Each time we print a document (from Firefox, evince, and many others applications), asking 2 ou more copies, we get 2^2, or 3^3 and so on copies. Same behavior if we print from command line ("lp -d MYREMOTEPRINTER -n 2 MyDocument.PDF").

A document of 3 pages, 2 copies, will generate 3 * 2^2 pages = 12 pages instead of 6. And if you want to print just a unique page, 10 copies, you will get 100 pages !

This problem doesn't exist on Ubuntu 14.04 with CUPS 1.7.2

The same problem has been opened on Launchpad : https://bugs.launchpad.net/ubuntu/+source/cups/+bug/1785644

We discovered also that if we declare the remote printer as : lpd://REMOTESERVER/MYREMOTEPRINTER instead of ipp://REMOTESERVER/printers/MYREMOTEPRINTER

(and declare cups-ldp in inetd.conf, of course) problem is not present.

My question : why bug #5015 has been closed ? Is it really solved ?

This doesn't seem just an Ubuntu bug (Debian has same problem, I can test on Fedora too). How to explain that changing the protocol used to transmit data from clients to server (from IPP to LPD) seems to solve the problem ?

Do you think this could be solved in a next release ? A backport or patch could be available for current releases ?

Best regards Marco from France

michaelrsweet commented 5 years ago

@msaesis The copies-squared problem is always caused by a misconfiguration - when the Client runs local filters it produces copies, but then the server sees the print file from the client as plain old PostScript and extracts the number of copies from the PostScript headers, leading to double copies.

You need to use the IPP Everywhere driver on the clients (or raw queues, which are deprecated but have a similar effect) so that all of the driver processing happens on the server.

msaesis commented 5 years ago

Thank you for your answer.

But, this kind of configuration works fine on CUPS 1.7.2 and Ubuntu 14.04 (which use that version of CUPS) just reached EOL in April 2019. So, my questions are :

I haven't still studied all possibilities of "IPP driverless" or "IPP Everywhere" model, but it seems to me that direct communication between client and printer is necessary, so how to have a print server to control and count user printings ? And what about compatibility ? I haven't seen many manufacturers (but HP) speaking about "IPP Everywhere" compatibility in their technical specifications (Kyocera, Toshiba, ...)

Thanks for your help and your advice Marco

michaelrsweet commented 5 years ago

@msaesis Using LPD flags the job as raw on the server. And in the case of Windows clients you will always have problems because most drivers expect to be talking directly to the printer and have never been tested over IPP.

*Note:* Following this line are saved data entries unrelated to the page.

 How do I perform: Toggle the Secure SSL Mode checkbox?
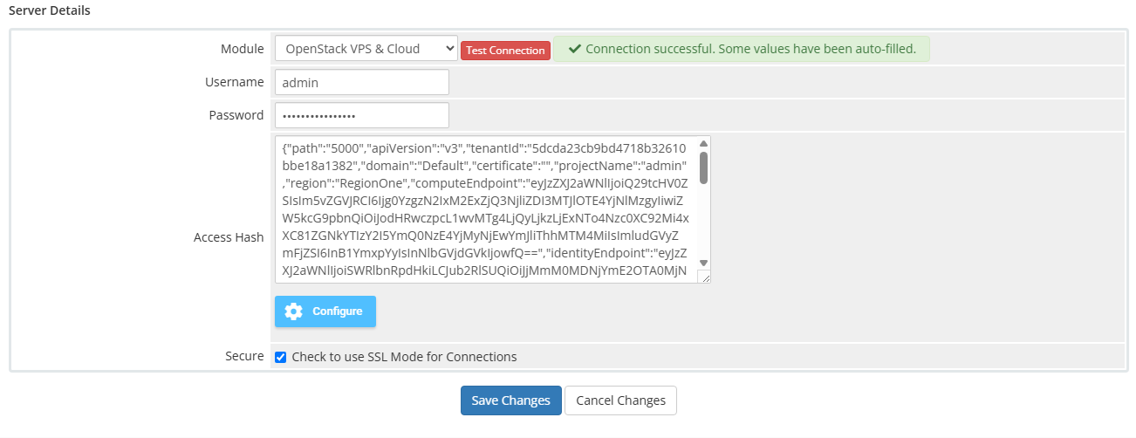tap(281, 357)
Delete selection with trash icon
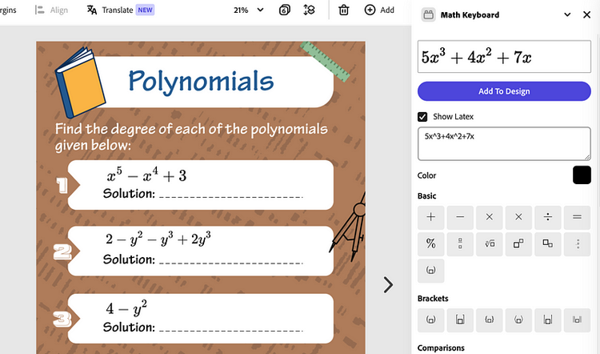This screenshot has height=354, width=600. pos(343,10)
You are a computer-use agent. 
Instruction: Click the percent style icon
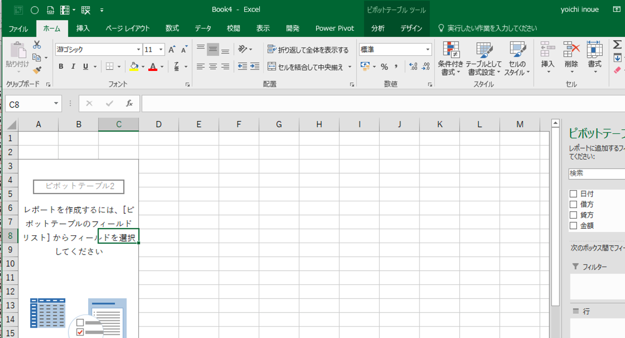pyautogui.click(x=384, y=66)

As for what changed, I have no idea. CUPS is just part of the printing system on Linux and filter and driver changes can often break things in unpredictable ways - that's one of the reasons we have been pushing so hard for IPP Everywhere/AirPrint support (98+% of all printers support AirPrint, about 10% explicitly support IPP Everywhere, more are coming!)